Utah has some truly unique landscapes that have been inspiring artists for hundreds of years. A trip to the West Desert or Southern Utah might seem like a common weekend getaway to you or me, but for many visitors to our state, this magical, allusive, raw terrain can be life-changing.For February’s Gallery Stroll, I recommend rekindling the romance with our own backyard by visiting three profound exhibits that act as love notes to the Great Salt Lake, all at the Utah Museum of Fine Art on the University of Utah campus.
The Great Salt Lake covers an average of 1,700 square miles, and though people often refer to it as America’s Dead Sea, the lake is alive with birds, fish, brine shrimp and a mystic allure that keeps tourists and artists coming back for more. British-born artist Alfred Lambourne crossed the plains on foot using the Morman handcart trail when he was only 16 years old. A self-taught artist, he fell in love with the rugged landscape while sketching his adventure. Though he painted many majestic landscapes in breathtaking locations over his career, he found his muse in the Great Salt Lake. His paintings, poems and sketches weave a story of a man obsessed and inspired by what he called “Our Inland Sea.” The exhibit features works depicting the mystique of the black rock, the unyielding weather and the solitude that Lambourne found so inspiring. The Savage Poem Around Me: Alfred Lambourne’s Great Salt Lake is on view now through June 15, 2014.
Like Lambourne, and coincidentally a fellow Brit, acclaimed artist and Sundance-alum Tacita Dean found herself mesmerized by the lake after she first visited Spiral Jetty in 1997 during a June screenwriters lab. She began a series of conversations about the meaning of Robert Smithson’s work with friend and famed author J.G. Ballard (best known for his novels Empire of the Sun and Crash, both later adapted into films). Before Ballard died in 2009, he challenged her to investigate the nature, materials and mystery that is Spiral Jetty. Guided by Ballard’s science fiction short story, The Voices of Time (1960), she used 35mm film, Utah’s desert landscapes and her own patented technique of “aperture gate masking.” Representatives from UMFA say Dean has created a film that’s a “treatment of time and place [that] parallels the effects of Ballard’s fiction and Smithson’s artwork.” The film, JG, runs about a half hour and shows daily at 10:15 a.m., with subsequent screenings on the hour with the final showing at 4 p.m. (7 p.m. on Wednesdays).

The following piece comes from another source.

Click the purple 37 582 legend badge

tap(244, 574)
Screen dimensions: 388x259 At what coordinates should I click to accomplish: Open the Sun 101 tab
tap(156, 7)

From the poetic- and passion-driven to the exact and measureable, our final exhibit, The Great Salt Lake Landscan, joined the museum’s permanent collection Jan. 24. Commissioned by UMFA and produced by the Wendover/Los Angeles–based Center for Land Use Interpretation (CLUI), the Landscan video offers high-definition, vivid aerial views of the salt ponds, rail-lines, causeways and factories that make up the landscape of the Great Salt Lake. A project that would most often be shown in a history museum, I wondered why a fine art museum would commission such a piece. Whitney Tassie, UMFA Curator of modern and contemporary art, explained that “CLUI is interested in understanding the nature and extent of human interaction with the Earth’s surface so that we can better understand who we are, and what we are doing,” she says. “Particularly, the UMFA is committed to investigating our local landscape and how that has inspired artists thoughout time … CLUI’s contemporary investigation of our landscape via The Great Salt Lake Landscan continues that storyline.” The result of this joint project is a beautiful, compelling and cohesive story of the Great Salt Lake—our namesake, natural resource and artistic inspiration. Like our local art scene, the more we know and the more we go, the more we couldn’t imagine life without it. Go out and stroll!